RECORDS TO USE
<<<<
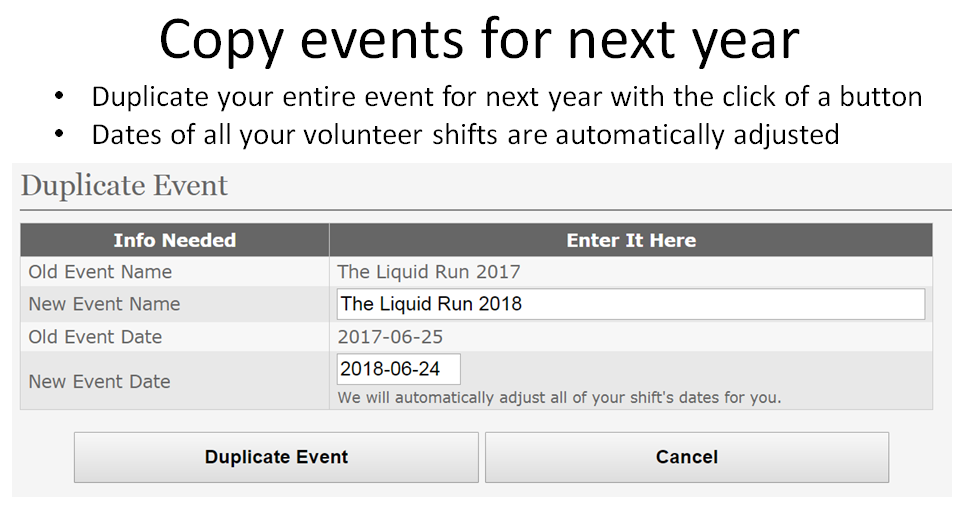
Task: Select the Info Needed column header
Action: pos(174,240)
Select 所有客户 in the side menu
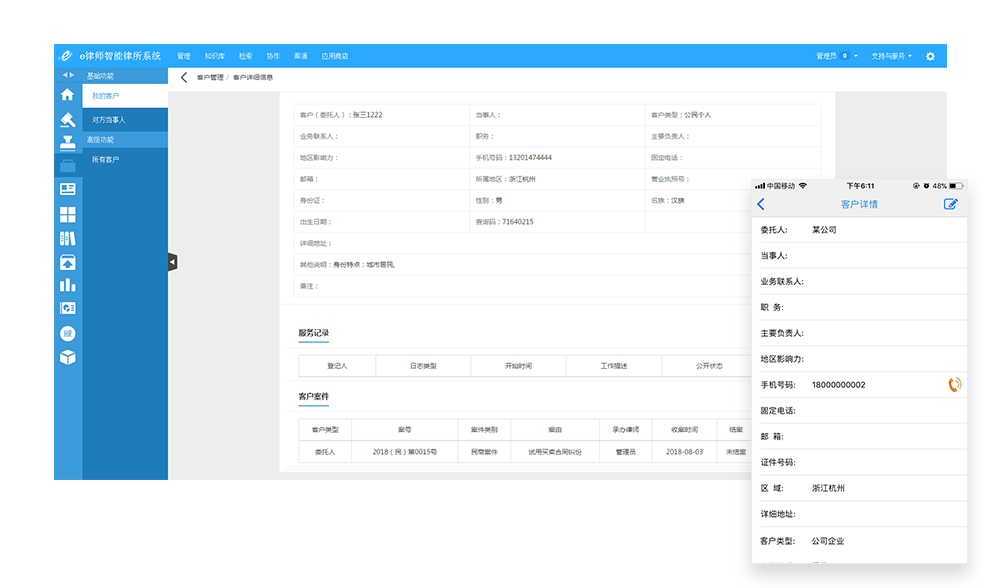This screenshot has height=588, width=1000. click(105, 160)
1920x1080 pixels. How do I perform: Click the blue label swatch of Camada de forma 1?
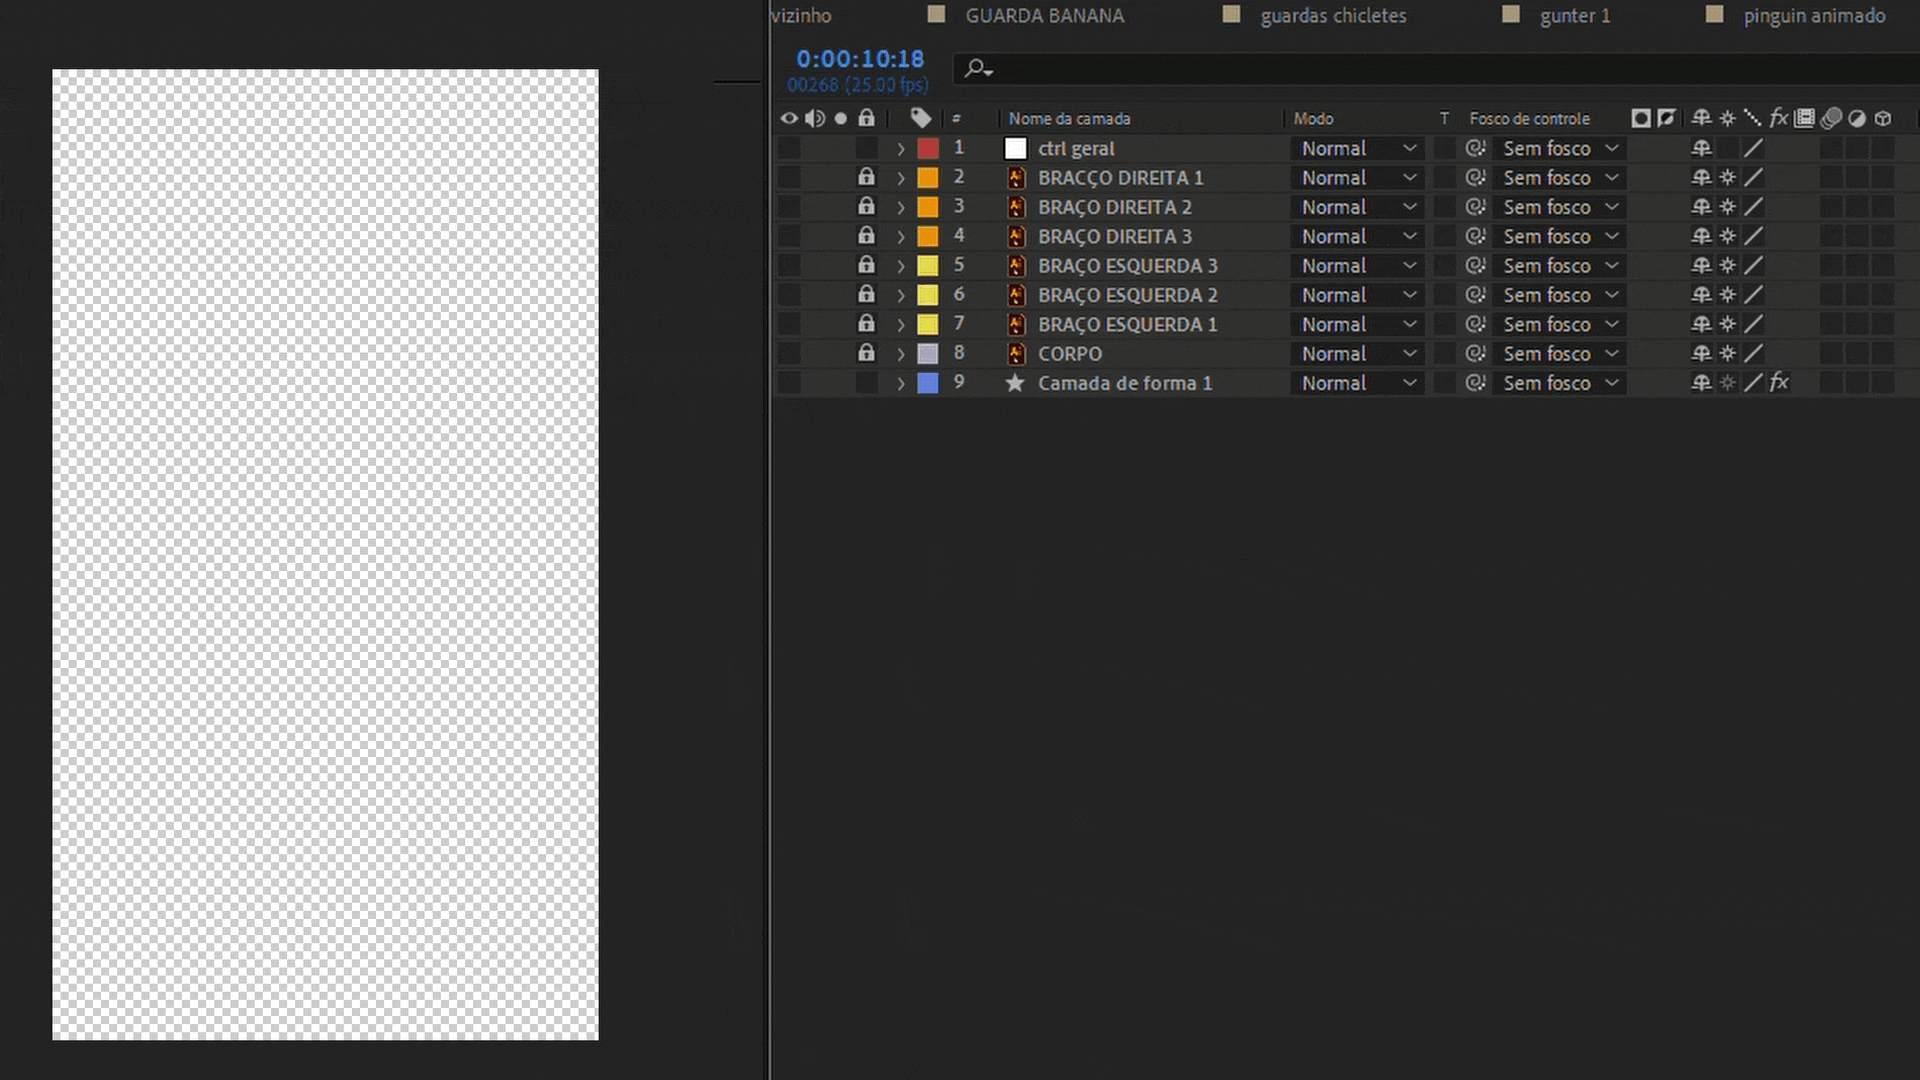coord(928,383)
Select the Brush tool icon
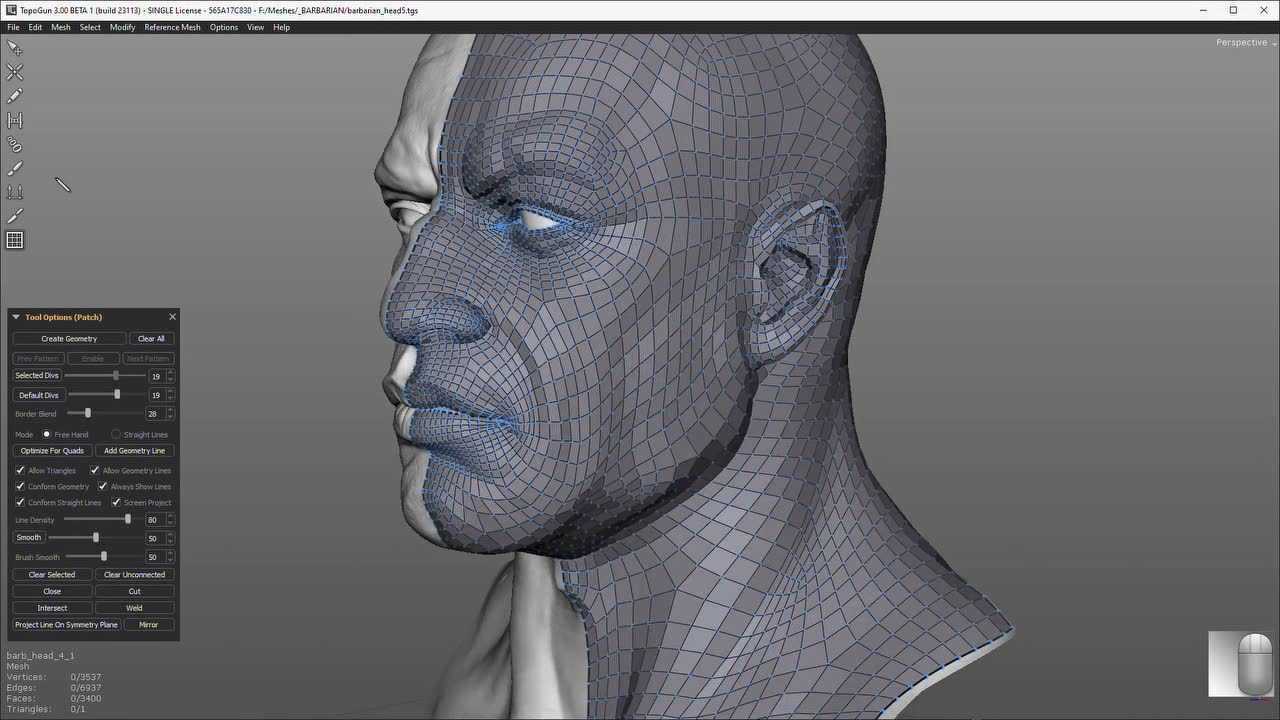 pyautogui.click(x=15, y=168)
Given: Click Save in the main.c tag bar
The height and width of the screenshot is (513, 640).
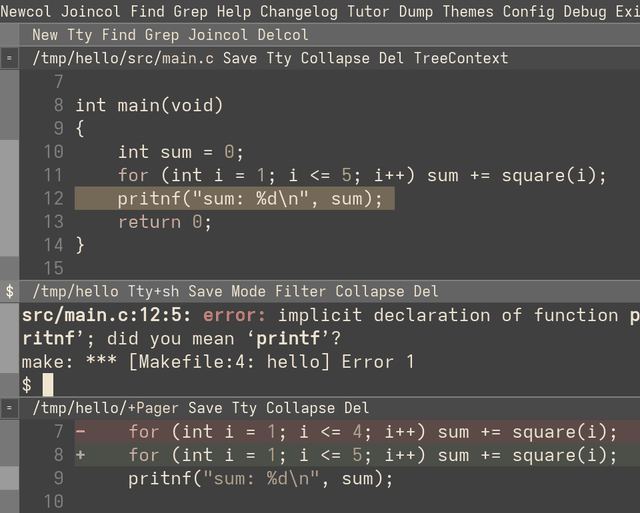Looking at the screenshot, I should (240, 58).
>>>>
Please copy the material above line for line, leaving out the pictures.

EXERCISE RESPONSE
Task: Select the Info Needed column header
Action: pos(174,240)
Select 所有客户 in the side menu
This screenshot has height=588, width=1000. click(105, 160)
1920x1080 pixels. How do I perform: Click the blue label swatch of Camada de forma 1?
coord(928,383)
Select the Brush tool icon
 pyautogui.click(x=15, y=168)
Given: Click Save in the main.c tag bar
The height and width of the screenshot is (513, 640).
Looking at the screenshot, I should (240, 58).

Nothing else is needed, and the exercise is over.